La politica del Mali, la guerra civile che ha coinvolto la nazione africana durante le sessioni per l’album precedente non è più tangibilmente presente in questo lavoro, grazie a un accordo di pace firmato nel 2015, questo cambiamento può essere ascoltato nel vigore e nella vitalità di queste registrazioni.
Chiamato con il nome di un grande tamburo tradizionale usato per chiamare le persone nella sua regione natale di Gao, Toubalbero riunisce un gruppo di musicisti dinamico e decisamente più giovane per sostenere il veterano cantante/chitarrista, prestando uno scoppiettio di energia e festività alle sessioni.
Impiegando per la prima volta cumuli di suoni elettrici e amplificati, questo è il primo album veramente orientato alla musica di Touré dove si sente la band espandersi in groove complessi e pesanti su tracce infuocate come “Tchirey”, “Handaraïzo” e la dura “Kaoula”.

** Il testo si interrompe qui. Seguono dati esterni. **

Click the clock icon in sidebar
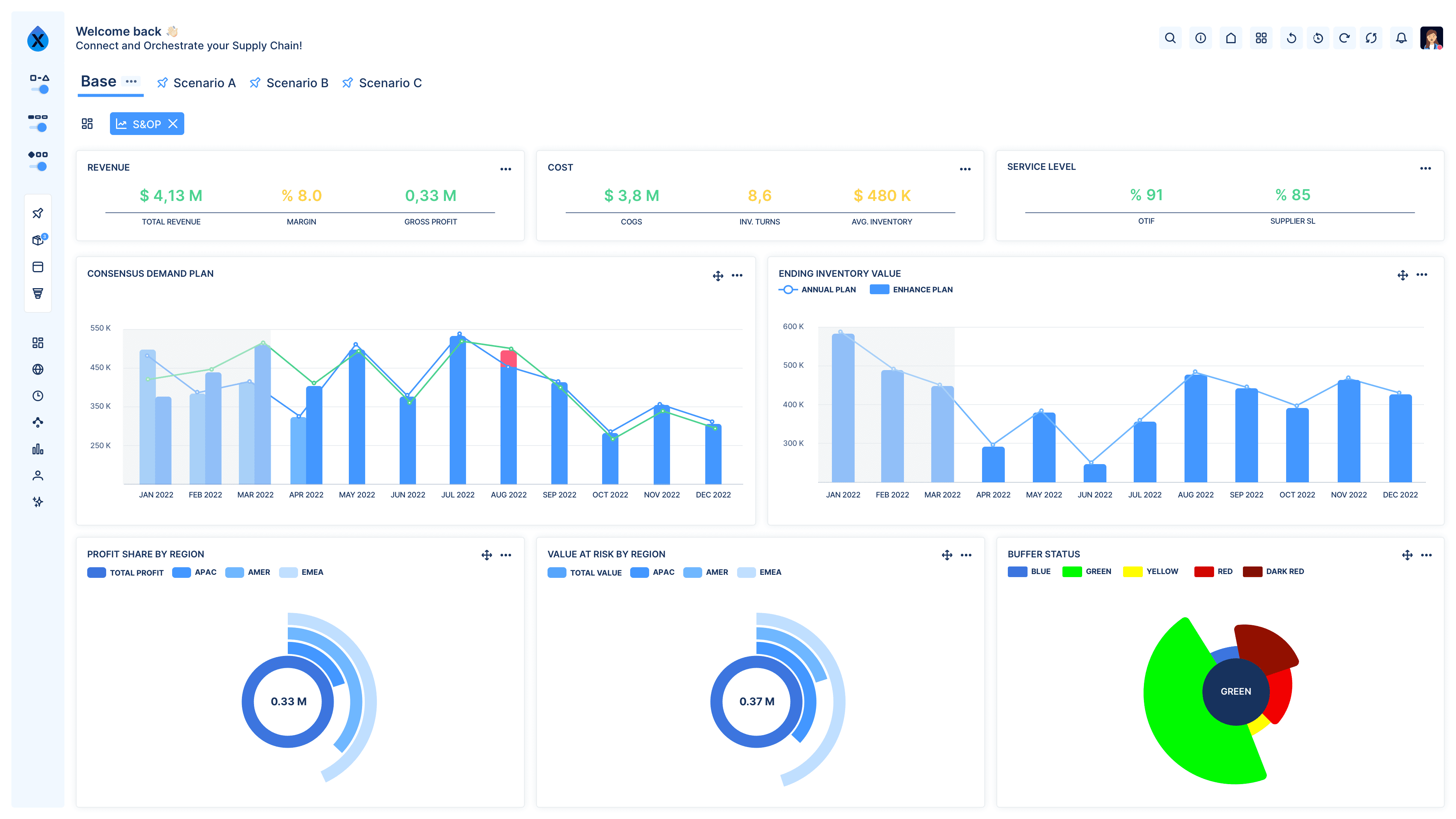(x=38, y=395)
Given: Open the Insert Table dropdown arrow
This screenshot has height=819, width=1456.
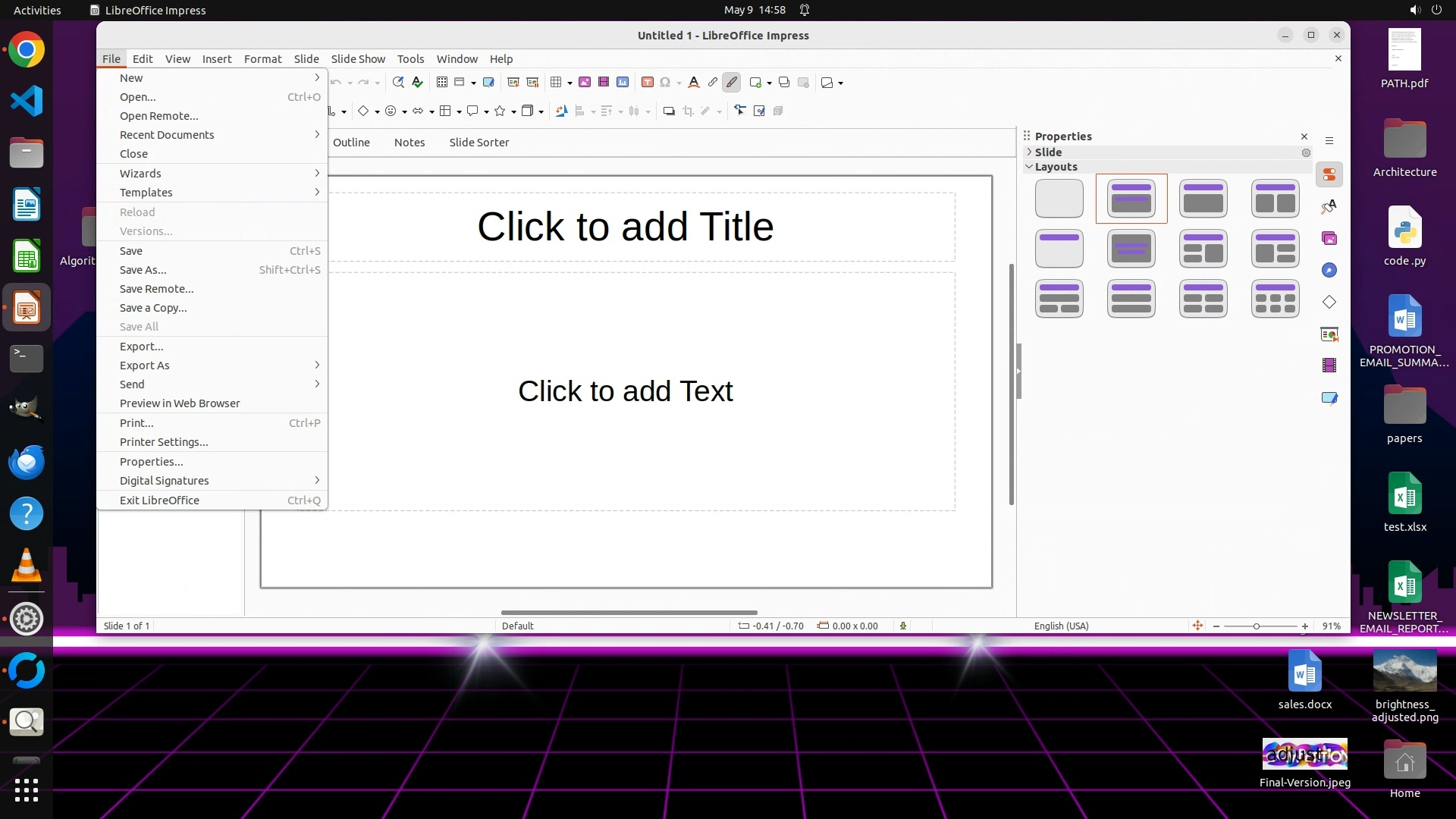Looking at the screenshot, I should 570,83.
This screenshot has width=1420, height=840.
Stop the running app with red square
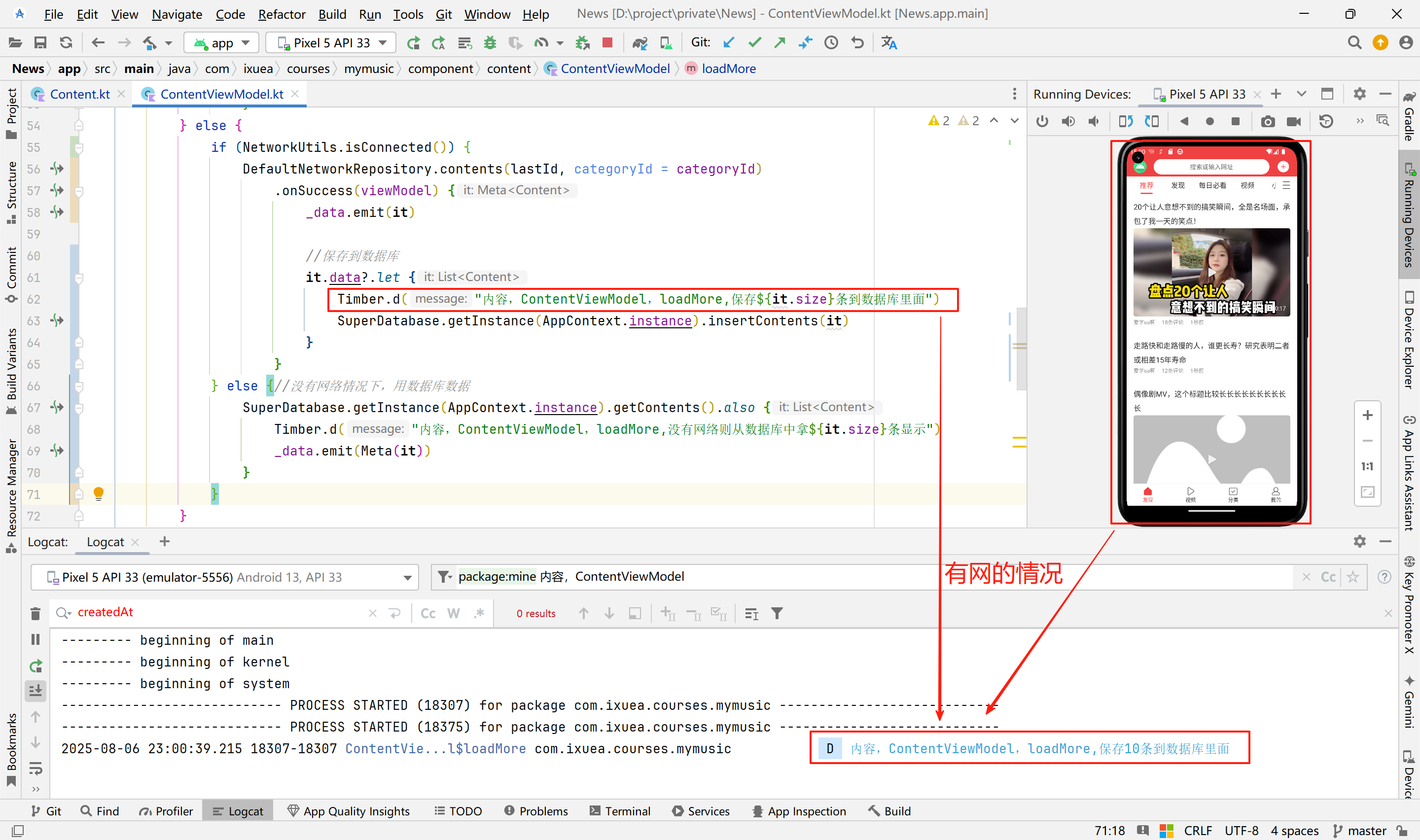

Registrate dal vivo su nastro nel corso di quattro giorni presso lo Studio Bogolan di Bamako e poi mixate dal vivo in uno studio di New York, le canzoni hanno un flusso vivace e una trama leggermente “overdrive”. La sezione ritmica Baba Traoré (basso) e Mamadou “Mandou” Kone (batteria) danno propulsione delle sessioni con muscoli e finezza. A completare la band è il vocalist Babou Diallo, che può essere ascoltato all’unisono, con grande armonia.
Tra i musicisti Songhaï, Sidi è il migliore, si mormora nell’area musicale africana.
Touré intreccia canzoni meravigliosamente strutturate, ognuna delle quali cattura un’istantanea di un singolo stile musicale Songhaï, dalle danze di takamba alle holley suonate in rituali di possessione al gao-gao giocato in momenti gioiosi come i matrimoni.